Why has she called us at 6pm on a Friday to let us know these details? Because, as we discover later, the Herald Sun was planning to tell us the next morning.

I run back outside ready to relay the news but the link fails and we have to wait another minute or two. I complete the cross by topping and tailing a couple of grabs of Nanna. I don't stumble over my words, despite, or perhaps because of the pumping adrenalin.

Back inside, a few more lines from Nixon and she withdraws. Another cross to me just before weather. This one is the neatest of all. I sum up, throw to an appropriate grab, and sign off. Forty seconds, as requested. Text messages and phone calls congratulating me - very gratifying indeed.

Now that is News. Like it used to be.

Friday, April 9, 2010

Friday April 9th

Charlie's 80th birthday tonight. Great dinner with the family at his place.

Earlier I covered the very unusual story of 12 pregnant women infected with Hepatitis C after visiting a private medical clinic. Turns out it was an abortion clinic, and the authorities cannot figure out how the doctor - the carrier - could have accidedntally infected so many patients. They've turned it over to the police. Looks like we could have a rogue doctor running amok.

Thursday, April 8, 2010

Thursday

Supposed to be reading news updates today but we're short of reporters - five away, on leave, sick, or whatever.
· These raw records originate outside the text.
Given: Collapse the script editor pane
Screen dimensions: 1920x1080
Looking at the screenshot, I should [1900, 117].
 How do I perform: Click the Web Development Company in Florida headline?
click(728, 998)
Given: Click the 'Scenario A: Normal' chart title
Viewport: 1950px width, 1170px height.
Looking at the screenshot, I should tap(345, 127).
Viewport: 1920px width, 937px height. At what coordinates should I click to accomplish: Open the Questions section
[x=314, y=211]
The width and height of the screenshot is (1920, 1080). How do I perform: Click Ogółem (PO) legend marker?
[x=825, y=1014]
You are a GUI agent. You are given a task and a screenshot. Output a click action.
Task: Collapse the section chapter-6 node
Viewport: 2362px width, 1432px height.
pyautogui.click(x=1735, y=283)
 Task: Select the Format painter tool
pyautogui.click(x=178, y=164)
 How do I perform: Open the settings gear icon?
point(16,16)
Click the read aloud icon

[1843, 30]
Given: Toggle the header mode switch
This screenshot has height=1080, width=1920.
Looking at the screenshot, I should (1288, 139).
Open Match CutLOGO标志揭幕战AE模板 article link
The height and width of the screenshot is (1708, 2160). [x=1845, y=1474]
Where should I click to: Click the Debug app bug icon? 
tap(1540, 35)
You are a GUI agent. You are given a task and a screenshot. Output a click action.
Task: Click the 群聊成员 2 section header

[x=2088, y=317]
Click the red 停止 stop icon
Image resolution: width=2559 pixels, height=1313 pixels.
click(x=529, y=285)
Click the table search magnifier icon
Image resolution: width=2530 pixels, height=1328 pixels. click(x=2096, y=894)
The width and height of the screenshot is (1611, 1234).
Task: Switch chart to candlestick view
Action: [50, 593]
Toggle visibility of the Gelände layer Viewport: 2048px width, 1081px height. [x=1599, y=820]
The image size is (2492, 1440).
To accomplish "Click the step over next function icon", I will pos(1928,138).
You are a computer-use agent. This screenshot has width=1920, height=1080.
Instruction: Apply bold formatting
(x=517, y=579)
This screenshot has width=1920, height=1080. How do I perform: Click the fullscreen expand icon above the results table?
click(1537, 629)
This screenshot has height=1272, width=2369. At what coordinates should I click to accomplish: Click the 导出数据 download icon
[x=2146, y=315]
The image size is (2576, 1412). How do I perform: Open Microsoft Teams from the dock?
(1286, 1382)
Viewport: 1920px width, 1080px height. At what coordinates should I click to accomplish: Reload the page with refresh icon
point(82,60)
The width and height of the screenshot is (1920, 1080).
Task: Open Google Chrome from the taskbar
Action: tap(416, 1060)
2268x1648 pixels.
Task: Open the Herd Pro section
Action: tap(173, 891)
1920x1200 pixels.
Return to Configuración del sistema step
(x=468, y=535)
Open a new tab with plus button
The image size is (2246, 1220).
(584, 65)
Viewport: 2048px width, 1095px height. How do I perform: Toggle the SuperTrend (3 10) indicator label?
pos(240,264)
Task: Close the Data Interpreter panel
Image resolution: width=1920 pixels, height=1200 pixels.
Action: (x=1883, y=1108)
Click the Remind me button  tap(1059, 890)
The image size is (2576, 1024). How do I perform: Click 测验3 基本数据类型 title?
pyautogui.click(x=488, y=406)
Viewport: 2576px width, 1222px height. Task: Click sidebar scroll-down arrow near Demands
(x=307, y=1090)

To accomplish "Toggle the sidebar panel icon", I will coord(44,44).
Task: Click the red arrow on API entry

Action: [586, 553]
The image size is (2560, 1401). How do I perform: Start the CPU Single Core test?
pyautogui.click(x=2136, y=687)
So today I'm the political reporter. Covered Brumby at the launch of a new private hospital near Pentridge where he announced his own blueprint for national health reform. This will annoy the hell out of Rudd who is trying to take over the running of the hospitals. Brumby says the Rudd plan simply takes one-third of the states' GST revenue and hands it back as Canberra's contribution, with no extra dollars. This is finally getting interesting.

Then it was off to Ashburton to watch Ted Baillieu rail against the lack of police numbers. Very average.

The Nanna Nixon saga is getting interesting too. I double checked the transcript and I think I've found at least two areas where she appears to have perjured herself in evidence last Tuesday. Tonight Nine reported that she'll be recalled to explain herself.

Wednesday, April 7, 2010

Sad start to the day. Got a text message from Buzz that Jim Wilson's little boy Sam had succumbed to brain cancer at age 6. So unjust when you see some of the scumbags still walking around.

Assigned to cover the launch of new talk radio station MTR but switched onto the Bushfires Royal Commission instead. Christine 'Nanna' Nixon admitted in evidence yesterday that instead of staying at the Integrated Emergency Coord Centre on Black Saturday, she knocked off at 6pm and left. What she didn't tell the Commission was that she then went out for dinner with some friends - a crucial fact elicited by the Herald Sun after the end of the day's hearings. In fact she gave the clear impression in her evidence that she went straight home and spent the night monitoring the situation by TV, radio, phone and internet. She is in more strife than the early settlers. She has really turned out to be a dud. Lousy Chief Commissioner, retired from that after feminising the force and was immediately handed a lucrative job as head of the bushfire recovery agency. Last week she accepted a $200K job on the board of Fosters. Amazing.

Commission folo was dull - just another CFA drongo admitting how inefficient the agency is. Still not ready for a big fire more than a year after Black Saturday. By the end of the day my package had become a combination of the day's BRC hearings plus some reaction to Nanna's exploits from fire victims gathering in the city for a 'Thank You Melbourne' event.

Hard to work up the City Editor's round when I keep getting assigned to general reporting stories.